(Material provided Opens)

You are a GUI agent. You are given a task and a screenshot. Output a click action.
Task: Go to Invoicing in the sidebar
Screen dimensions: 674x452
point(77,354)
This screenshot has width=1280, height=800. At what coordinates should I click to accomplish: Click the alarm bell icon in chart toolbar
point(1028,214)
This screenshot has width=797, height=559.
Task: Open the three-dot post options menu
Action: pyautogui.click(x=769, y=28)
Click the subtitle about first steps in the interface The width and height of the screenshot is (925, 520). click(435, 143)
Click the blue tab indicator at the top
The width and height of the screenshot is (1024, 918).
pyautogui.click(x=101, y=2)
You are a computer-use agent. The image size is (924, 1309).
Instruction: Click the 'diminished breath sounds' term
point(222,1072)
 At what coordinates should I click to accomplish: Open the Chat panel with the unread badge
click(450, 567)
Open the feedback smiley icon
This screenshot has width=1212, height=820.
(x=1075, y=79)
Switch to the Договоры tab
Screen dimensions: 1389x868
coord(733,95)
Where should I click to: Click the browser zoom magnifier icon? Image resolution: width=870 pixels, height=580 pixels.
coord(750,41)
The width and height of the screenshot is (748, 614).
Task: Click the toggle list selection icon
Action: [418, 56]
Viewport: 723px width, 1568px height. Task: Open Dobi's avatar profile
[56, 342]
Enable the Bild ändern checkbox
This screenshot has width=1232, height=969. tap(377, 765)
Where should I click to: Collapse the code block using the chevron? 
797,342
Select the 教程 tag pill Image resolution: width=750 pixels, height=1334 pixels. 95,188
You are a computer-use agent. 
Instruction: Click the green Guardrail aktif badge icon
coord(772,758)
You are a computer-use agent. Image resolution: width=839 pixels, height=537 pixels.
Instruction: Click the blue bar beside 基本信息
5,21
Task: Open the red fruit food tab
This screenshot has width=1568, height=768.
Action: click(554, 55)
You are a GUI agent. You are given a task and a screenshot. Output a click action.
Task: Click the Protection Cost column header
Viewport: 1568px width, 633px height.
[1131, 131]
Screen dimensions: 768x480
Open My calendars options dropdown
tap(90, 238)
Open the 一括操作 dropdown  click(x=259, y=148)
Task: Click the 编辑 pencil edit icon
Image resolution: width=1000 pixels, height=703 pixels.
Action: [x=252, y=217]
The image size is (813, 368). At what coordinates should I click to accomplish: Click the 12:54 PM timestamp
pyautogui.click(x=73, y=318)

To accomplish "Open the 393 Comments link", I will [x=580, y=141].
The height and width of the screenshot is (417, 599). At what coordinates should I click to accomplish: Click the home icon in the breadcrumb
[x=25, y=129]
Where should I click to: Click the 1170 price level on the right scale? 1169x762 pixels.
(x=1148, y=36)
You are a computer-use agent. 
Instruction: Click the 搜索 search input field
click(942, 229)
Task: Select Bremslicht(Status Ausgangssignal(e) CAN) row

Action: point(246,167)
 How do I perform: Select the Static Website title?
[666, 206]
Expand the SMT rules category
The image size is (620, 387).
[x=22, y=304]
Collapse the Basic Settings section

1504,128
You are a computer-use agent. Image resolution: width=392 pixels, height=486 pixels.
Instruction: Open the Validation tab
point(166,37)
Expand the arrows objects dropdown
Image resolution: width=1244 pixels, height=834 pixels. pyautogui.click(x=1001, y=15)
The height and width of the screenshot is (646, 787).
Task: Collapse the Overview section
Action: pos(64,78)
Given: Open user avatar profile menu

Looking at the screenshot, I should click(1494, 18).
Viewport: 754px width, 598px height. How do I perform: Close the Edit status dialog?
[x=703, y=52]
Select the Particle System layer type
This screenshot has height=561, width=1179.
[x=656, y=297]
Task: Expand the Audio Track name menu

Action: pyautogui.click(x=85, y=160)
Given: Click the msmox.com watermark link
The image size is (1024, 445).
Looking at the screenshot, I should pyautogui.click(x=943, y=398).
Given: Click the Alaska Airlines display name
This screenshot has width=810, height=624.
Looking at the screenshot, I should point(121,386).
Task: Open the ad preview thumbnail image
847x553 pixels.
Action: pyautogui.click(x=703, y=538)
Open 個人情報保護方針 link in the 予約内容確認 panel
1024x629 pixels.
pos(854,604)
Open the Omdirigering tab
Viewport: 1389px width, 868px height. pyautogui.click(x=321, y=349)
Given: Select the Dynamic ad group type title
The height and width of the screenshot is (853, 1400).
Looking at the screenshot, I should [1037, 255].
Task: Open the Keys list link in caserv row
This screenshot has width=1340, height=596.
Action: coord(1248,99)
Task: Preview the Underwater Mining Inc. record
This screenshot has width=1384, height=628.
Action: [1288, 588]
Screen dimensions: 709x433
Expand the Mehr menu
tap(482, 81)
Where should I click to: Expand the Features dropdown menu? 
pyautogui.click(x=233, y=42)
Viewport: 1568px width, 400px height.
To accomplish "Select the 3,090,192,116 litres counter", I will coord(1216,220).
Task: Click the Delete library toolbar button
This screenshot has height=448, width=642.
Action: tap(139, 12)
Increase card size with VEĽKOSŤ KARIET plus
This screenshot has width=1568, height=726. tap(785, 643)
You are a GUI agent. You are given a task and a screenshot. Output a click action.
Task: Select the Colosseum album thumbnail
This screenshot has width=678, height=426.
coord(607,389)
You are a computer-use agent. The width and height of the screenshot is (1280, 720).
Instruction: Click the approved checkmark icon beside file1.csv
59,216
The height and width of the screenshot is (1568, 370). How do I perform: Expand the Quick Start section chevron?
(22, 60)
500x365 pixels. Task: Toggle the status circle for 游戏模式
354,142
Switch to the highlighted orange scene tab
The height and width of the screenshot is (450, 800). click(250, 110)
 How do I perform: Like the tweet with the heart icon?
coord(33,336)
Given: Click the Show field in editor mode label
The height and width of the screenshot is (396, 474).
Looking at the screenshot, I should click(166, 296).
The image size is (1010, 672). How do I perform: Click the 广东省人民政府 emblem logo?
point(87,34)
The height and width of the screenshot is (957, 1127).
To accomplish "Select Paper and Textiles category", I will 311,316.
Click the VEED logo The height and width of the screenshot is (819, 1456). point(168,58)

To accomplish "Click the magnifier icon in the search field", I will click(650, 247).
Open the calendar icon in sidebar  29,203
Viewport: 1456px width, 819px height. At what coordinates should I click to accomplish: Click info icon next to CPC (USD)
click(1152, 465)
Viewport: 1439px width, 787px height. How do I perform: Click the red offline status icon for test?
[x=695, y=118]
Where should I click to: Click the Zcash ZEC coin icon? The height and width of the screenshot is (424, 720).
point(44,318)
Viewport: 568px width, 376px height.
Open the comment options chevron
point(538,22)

(Material provided Closes)

Exercise objective: Check each line above for the string "type" and copy every line that has it.

Result for this task:
Select the Particle System layer type
Given: Select the Dynamic ad group type title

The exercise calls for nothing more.